▶ _Description of the task_: When a line of the entries contains "artykuły", please list that line.

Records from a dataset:
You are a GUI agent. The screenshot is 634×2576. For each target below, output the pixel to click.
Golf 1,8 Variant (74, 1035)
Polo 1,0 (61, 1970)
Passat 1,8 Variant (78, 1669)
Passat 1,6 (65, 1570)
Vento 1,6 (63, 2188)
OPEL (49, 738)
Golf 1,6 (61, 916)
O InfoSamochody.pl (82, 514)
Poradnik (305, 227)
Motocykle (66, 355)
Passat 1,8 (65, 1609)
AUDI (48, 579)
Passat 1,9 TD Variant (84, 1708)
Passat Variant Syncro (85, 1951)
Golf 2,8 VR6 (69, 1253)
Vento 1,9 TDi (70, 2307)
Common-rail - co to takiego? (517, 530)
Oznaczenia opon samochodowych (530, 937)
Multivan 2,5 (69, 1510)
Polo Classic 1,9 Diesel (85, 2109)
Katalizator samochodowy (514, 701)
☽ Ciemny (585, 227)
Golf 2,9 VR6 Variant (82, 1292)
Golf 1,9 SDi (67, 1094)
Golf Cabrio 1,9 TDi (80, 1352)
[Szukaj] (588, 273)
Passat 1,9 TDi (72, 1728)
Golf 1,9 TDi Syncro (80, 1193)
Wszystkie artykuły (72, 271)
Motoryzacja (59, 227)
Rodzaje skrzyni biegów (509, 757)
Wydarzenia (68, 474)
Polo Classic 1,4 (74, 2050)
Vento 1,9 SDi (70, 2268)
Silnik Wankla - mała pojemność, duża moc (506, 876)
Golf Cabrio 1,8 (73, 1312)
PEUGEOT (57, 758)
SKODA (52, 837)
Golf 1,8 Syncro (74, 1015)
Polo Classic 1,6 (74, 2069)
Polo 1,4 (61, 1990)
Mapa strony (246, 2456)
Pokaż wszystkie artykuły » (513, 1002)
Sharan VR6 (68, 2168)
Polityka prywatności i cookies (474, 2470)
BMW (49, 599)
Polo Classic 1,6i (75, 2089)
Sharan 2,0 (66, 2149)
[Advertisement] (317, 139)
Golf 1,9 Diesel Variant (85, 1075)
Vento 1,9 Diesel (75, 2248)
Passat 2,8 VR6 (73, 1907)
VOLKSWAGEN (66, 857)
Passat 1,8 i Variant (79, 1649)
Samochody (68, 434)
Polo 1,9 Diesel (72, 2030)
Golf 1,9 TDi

▶ _Response below_:
Wszystkie artykuły (72, 271)
Pokaż wszystkie artykuły » (513, 1002)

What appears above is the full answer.